I'll admit it...I used to get a kick out of watching American wrestling when I was 18 or so. I thought it was fun. That was until the WCW came to town during freshman year of college. We all know it's fake. But seeing it in person? Woof. It was so ridiculous that I decided then and there to stop rotting my brain with such nonsense.
That was, of course, many years ago, and while I have kept my promise of no longer watching American wrestling, a sick curiosity has pervaded my consciousness since the day we arrived in Mexico. I have been dying to see Lucha Libre. And last Tuesday, I finally did.
Lucha Libre (translation: free fighting/wrestling) is a form of professional wrestling in Mexico and other Spanish speaking countries that utilizes various mock combat theatrics to entertain the audience while simulating an authentic wrestling match.
Basically, it's like the WWF, WCW and ECW in the US...but with colorful masks and even more grandiose costumes. Oh, and the occasional curse word thrown from one audience member to another, for good measure. Poor TJ made the mistake of wearing a pink sweater to the event, and was branded "puta en la rosa" for the duration. Audience members siting ringside will sporadically turn to face those sitting in the cheap seats and berate them with chants of "Pobres, Pobres," followed by a colorful suggestion of what they can do with their mothers.

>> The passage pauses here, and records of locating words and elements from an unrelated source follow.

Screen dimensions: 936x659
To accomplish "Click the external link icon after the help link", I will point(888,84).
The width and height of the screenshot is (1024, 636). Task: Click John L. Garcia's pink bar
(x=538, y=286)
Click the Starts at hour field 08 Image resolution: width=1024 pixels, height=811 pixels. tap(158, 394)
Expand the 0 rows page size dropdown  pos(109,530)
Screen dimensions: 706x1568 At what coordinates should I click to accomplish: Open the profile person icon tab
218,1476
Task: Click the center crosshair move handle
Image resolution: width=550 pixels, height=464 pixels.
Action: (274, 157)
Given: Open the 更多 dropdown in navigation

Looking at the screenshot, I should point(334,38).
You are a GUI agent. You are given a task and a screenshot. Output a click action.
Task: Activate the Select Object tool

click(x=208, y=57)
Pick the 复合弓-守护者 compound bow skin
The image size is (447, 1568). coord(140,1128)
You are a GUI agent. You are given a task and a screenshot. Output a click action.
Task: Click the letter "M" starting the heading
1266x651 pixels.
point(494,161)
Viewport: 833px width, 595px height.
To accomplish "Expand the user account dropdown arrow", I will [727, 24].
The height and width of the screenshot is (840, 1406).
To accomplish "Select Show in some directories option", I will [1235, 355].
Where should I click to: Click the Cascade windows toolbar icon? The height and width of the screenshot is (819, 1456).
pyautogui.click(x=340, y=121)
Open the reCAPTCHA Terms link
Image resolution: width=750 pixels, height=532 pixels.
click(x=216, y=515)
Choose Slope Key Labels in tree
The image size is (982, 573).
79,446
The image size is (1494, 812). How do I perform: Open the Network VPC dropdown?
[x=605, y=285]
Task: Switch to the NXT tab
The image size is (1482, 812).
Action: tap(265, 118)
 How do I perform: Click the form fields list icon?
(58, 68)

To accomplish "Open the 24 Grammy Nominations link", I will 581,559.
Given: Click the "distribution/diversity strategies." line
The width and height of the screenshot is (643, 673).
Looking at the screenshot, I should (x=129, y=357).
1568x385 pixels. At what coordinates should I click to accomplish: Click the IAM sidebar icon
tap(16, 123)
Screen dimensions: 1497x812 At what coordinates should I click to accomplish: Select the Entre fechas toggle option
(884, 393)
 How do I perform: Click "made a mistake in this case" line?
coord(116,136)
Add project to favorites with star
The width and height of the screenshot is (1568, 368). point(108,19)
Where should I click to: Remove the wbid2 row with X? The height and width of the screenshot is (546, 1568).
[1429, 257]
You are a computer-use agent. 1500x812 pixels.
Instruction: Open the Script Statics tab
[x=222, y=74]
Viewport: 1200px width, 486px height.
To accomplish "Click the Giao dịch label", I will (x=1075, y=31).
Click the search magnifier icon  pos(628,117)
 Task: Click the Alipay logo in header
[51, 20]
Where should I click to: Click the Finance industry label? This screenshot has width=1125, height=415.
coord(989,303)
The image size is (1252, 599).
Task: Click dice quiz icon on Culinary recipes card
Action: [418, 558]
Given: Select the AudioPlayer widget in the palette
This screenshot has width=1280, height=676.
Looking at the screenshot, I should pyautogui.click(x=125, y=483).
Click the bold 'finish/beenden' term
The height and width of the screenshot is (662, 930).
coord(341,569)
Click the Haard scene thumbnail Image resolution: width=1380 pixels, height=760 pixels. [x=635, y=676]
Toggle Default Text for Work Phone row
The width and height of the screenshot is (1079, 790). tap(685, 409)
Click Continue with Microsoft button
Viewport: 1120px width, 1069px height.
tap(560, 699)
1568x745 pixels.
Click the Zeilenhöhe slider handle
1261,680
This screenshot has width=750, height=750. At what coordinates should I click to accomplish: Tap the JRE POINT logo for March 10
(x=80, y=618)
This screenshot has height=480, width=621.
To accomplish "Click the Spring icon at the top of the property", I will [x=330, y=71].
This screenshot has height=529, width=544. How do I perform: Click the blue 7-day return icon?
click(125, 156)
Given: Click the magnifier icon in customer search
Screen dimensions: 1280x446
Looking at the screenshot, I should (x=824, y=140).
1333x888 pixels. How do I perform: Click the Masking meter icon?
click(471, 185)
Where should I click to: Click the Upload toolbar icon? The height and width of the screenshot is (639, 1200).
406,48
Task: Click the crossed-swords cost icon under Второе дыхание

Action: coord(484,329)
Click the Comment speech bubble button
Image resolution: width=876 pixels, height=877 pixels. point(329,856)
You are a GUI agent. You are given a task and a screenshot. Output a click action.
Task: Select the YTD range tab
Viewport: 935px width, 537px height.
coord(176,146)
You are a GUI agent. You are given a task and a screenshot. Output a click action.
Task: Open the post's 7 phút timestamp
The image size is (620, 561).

The great thing about Luchadores is that they don't weigh the action down with nonsensical telenovela-style drama like the wrestlers in the US. They hop in the ring, get introduced, and then lay the smack down. Nobody cares who holds the title belt, who has formed an alliance with who, or whether or not the mysterious disguised stranger is actually a well-known wrestler out for a comeback or revenge or whatever.
Or maybe they do. I'm still working on my Spanish comprehension.
What I do know is that there isn't a lot of talking and bellyaching. When you go see a fight, you definitely see a fight, choreographed though it may be. But you know what? The outfits, the environment, the fans...it's all so charmingly absurd that it doesn't matter if it's real or not.
Perhaps there are a few wrestling organizations in the US that could take a page from this book.
For those of you in the USA interested in Lucha Libre, I suggest checking out this site for local listings, merchandise, and tour information.
As for me...I'll definitely be going again soon. This, I can rot my brain with.